Questo il testo approvato dall’aula della Camera.

La Camera, Premesso che:
in sede di esame il disegno di legge recante “Bilancio di previsione dello Stato per l’anno finanziario 2018 e bilancio pluriennale per il triennio 2018-2020”;
l’art.1, comma 39-bis e 39-ter, del disegno di legge in esame, modificano la disciplina dell’imposta di consumo sui prodotti succedanei dei prodotti da fumo contenuta nel TUA – Testo unico accise. Qui non viene prevista la revisione fiscale del comparto delle sigarette elettroniche;
l’articolo 62-quater, comma 1-bis, del decreto legislativo 26 ottobre 1995, n. 504, e successive modificazioni, prevede che sui prodotti da inalazione senza combustione costituiti da sostanze liquide, contenenti o meno nicotina, esclusi quelli autorizzati all’immissione in commercio come medicinali ai sensi del decreto legislativo 24 aprile 2006, n. 219, e successive modificazioni, l’imposta di consumo è pari a € 0,3933 il millilitro più iva.

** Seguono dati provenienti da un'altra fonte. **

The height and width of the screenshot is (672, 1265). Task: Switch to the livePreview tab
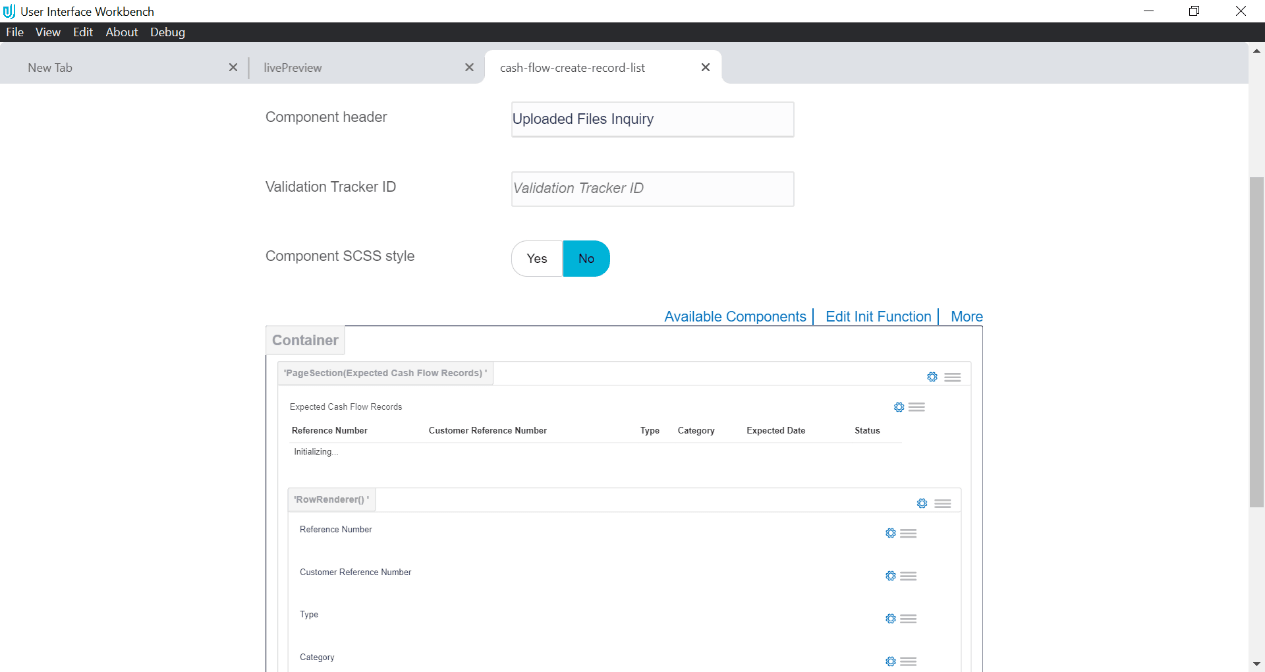pos(293,67)
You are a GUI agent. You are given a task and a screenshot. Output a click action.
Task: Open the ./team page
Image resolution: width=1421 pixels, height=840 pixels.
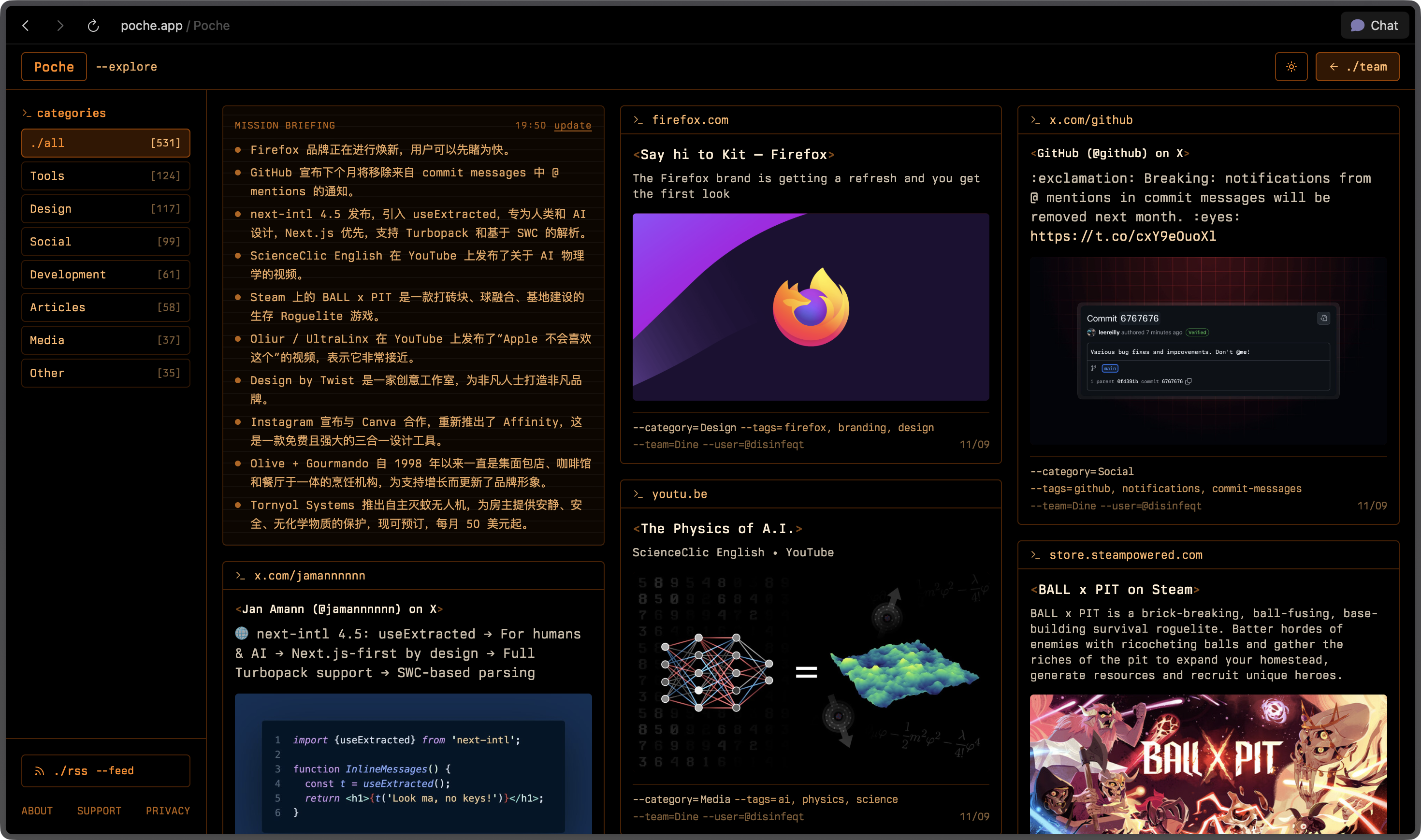(x=1357, y=66)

Il che vuol dire che ogni flacone in commercio da 10 millilitri ha una tassa pari a 5 euro iva inclusa;
è scientificamente provato che il fumo di sigaretta tradizionale è cancerogeno, mentre a differenza dell’utilizzo di tabacco da fumo, il procedimento fisico col quale avviene la somministrazione del liquido contenente nicotina attraverso la sigaretta elettronica non è combustione, bensì vaporizzazione che a differenza della combustione, non genera sostanze cancerogene;
oncologi di fama mondiale, come il compianto Veronesi e Tirelli, hanno più volte dichiarato di considerare le sigarette elettroniche un importante strumento di prevenzione e tutela dei danni da tabagismo. In Italia, infatti, l’80% dei 70mila decessi annui da fumo sarebbe dovuto non alla nicotina ma ad inalazione di catrame, particelle e gas tossici che non sono presenti nelle sigarette elettroniche;
il 10,7 per cento degli utenti di sigaretta elettronica (che in totale sono stimati in 2.5 milioni) hanno totalmente smesso di fumare, con un miglioramento della salute pubblica ed un calo dei costi di cura per malattie derivanti dal fumo fino ad euro 227.375.000 all’anno, come da dati risultanti dall’Istituto Superiore di Sanità;
secondo il rapporto condotto nel Regno Unito per conto di Public Health England, l’autorità sanitaria inglese, le sigarette elettroniche sono per il 95% meno dannose rispetto a quelle convenzionali e c’è comunque ampio consenso all’interno della comunità scientifica sul fatto che il vapore elettronico sia significativamente meno dannoso del fumo di tabacco. Pertanto le sigarette elettroniche potrebbero svolgere un ruolo importante nel raggiungere uno degli obiettivi delle Nazioni Unite per il 2025: ridurre del 30% il numero di fumatori e le morti per cancro e tumori”;
il mercato delle sigarette elettroniche e dei liquidi contenenti nicotina da esse vaporizzato, che, ad oggi, conta un fatturato di produzione di liquidi medio di euro 106 milioni, un fatturato di distribuzione di liquidi e sigarette elettroniche medio di euro 321,135 milioni, con 3.700 – 4.700 distributori per un totale stimato di 4.050 – 6.400 lavoratori;
si impegna il Governo a:
a monitorare gli effetti applicativi della disciplina in esame relativi al settore della sigaretta elettronica e a valutare l’opportunità, al fine di  salvaguardare la salute dei cittadini, posti di lavoro e un settore dell’economia in crescita,  di prevedere una diminuzione del 50%  dell’accisa  sui liquidi da inalazione.